As Henry said, the company is “in good shape” but his presentation was all about improving productivity and cutting unit costs rather than being adventurous.

The big push in Chile is to start copper production from the Spence Growth Option, as it is called, and to start generating their own electricity there and at the massive Escondida mine.

CFO Peter Beaven caught the mood by noting of the generating plan  “It’s not only right, it’s earnings accretive,” he said.

The company had to write down $318 million, partly because of continuing remediation after the terrible Samarco dam failure in Brazil in 2015, and partly because of the cancellation of a power contract with a Chilean provider.

What’s clear is that management are dead keen on ensuring an absence of nasty surprises, and the latest half year result is in line with the company’s earnings guidance for the 2020 financial year.

Coronavirus is clearly top of the list of immediate concerns, given how Chinese demand for West Australian iron ore is by a long way the single biggest earnings driver the company has.

BHP earned a staggering $7 billion in revenue from its iron ore operations in the half, with a margin of 69%. In other words, for every dollar they earned at the operating level, they kept 69 cents. Iron ore represents a whacking 60% of group EBITDA, (earnings before interest, tax, depreciation and amortisation), which is three times what it earns from copper.

(Of the other two major products, Petroleum provides 13% and Metallurgical coal 9%.)

Mr Henry, who used to run BHP’s iron ore operations, said that over the last five years BHP has halved its unit operating costs in iron ore.

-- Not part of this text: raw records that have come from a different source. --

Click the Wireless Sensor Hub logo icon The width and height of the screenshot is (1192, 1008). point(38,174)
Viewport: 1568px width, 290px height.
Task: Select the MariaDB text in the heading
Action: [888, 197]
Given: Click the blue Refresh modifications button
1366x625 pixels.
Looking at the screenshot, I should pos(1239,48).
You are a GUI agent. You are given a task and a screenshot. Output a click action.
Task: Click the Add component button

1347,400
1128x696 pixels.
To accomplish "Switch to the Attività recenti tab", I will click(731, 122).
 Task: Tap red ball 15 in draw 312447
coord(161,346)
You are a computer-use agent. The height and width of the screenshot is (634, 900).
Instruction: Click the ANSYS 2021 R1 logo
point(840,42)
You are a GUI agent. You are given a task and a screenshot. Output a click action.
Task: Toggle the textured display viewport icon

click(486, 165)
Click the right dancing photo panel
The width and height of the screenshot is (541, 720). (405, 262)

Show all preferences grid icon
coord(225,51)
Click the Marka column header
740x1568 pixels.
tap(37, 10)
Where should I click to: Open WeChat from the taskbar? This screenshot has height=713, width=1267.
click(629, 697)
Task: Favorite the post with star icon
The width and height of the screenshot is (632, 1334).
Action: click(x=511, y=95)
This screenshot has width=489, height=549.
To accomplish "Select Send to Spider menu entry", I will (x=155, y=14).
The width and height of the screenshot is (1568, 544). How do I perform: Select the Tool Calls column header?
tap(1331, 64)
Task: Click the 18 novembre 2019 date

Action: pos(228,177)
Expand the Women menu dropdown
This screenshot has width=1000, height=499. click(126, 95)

The actual tonnages haven’t changed a lot. The half year production numbers published at the end of January noted that while iron ore production was up two per cent “half on half”, it was actually down 1% “quarter on quarter” because of a major ore wagon dumper maintenance program in October of 2019.

If you think that ore train derailment back in January last year was a problem for the company, it was a drop in the bucket compared to what would happen if a rotary car dumper went on the fritz. You can’t bulldoze that wreckage out of the way like you can two locomotives and 245 ore cars, each carrying 100 tonnes of ore, which is exactly what they did.

As far as China and the virus goes CFO Peter Beaven bravely stated, “we’re ready for whatever happens”, making it clear the company will use the reduced demand for iron ore that must follow Coronavirus to build up a stockpile buffer at this end, thus allowing mine and rail maintenance programs to step up.

 Where is BHP, meanwhile, with the vexed question of what to do with its thermal coal assets? Metallurgical coal isn’t going anywhere as it’s still needed to make steel, but thermal coal for electricity generation is what they used to call a drug on the market.

BHP has thermal coal mines in Australia and Colombia but Mike Henry made his view crystal clear.

“If somebody presented us with the opportunity to exit for value, we would consider that.” he said.

Macquarie stated last year that those Australian coal assets were worth around $600 million and the Correjon business in Colombia at around $1 billion.

Henry’s comment sounds like a request for the accountants to devise a written down value for the assets. After that, value, like beauty, will be in the eye of the beholder.